Could animal rights’ activists opposed to dhabiha and shechita be receiving their ethical inspiration from a regime responsible for human history’s largest genocide? At the very least the Nazi precedent teaches that purported concern for animal rights is no guarantee of good moral sense.
IF PROPONENTS of the ban on ritual slaughter were truly interested in alleviating the suffering of animals, they might focus first on, say, the wretched living conditions of industrially reared poultry, sheep and cattle. If their narrow concern is with sparing unpleasant deaths, it can hardly be said that animals slaughtered in a ritual fashion suffer seriously. According to recent studies conducted by Prof. Temple Grandin of Colorado State University’s Department of Animal Science, animals lose consciousness shortly after being slaughtered.

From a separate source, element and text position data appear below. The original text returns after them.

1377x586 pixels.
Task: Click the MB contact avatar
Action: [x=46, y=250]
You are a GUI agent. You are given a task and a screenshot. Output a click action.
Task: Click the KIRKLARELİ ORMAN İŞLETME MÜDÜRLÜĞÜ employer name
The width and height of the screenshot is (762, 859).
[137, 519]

In sheep, blood to the brain is delivered almost exclusively by the carotid arteries, which are completely severed during the shechita process. Loss of consciousness normally occurs in 2 to 14 seconds. Cattle lose consciousness within 30 seconds in 90 percent of the cases, often even quicker.
Grandin has found that if animals are kept calm before slaughter, suffering can be reduced to a minimum. And if a very sharp, long knife is used and the sides of the cut to the neck are prevented from touching immediately after slaughter, animals often do not even realize they have been cut before they lose consciousness. Under the circumstances, it hardly seems justified to curtail the religious rights of over a million Jews and Muslims in the Netherlands for the dubious goal of preventing at most just a few seconds of animal suffering. If prevention of animal suffering is the goal, let more attention be given to the treatment of animals before they are slaughtered or stunned.
The EU directive, “European Convention for the Protection of Animals for Slaughter,” requires stunning before slaughter. However, reflecting respect for freedom of religious expression and the humane nature of ritual slaughter, the EU permits member states to issue exemptions for Islamic dhabiha and Jewish shechita. Why should the Dutch go against accepted EU practice?
In light of the checkered past of the campaign against ritual slaughter, with its roots in Nazism and xenophobia, the Dutch would do well to reconsider a move that will do little good besides promoting rare unity among Muslims and Jews.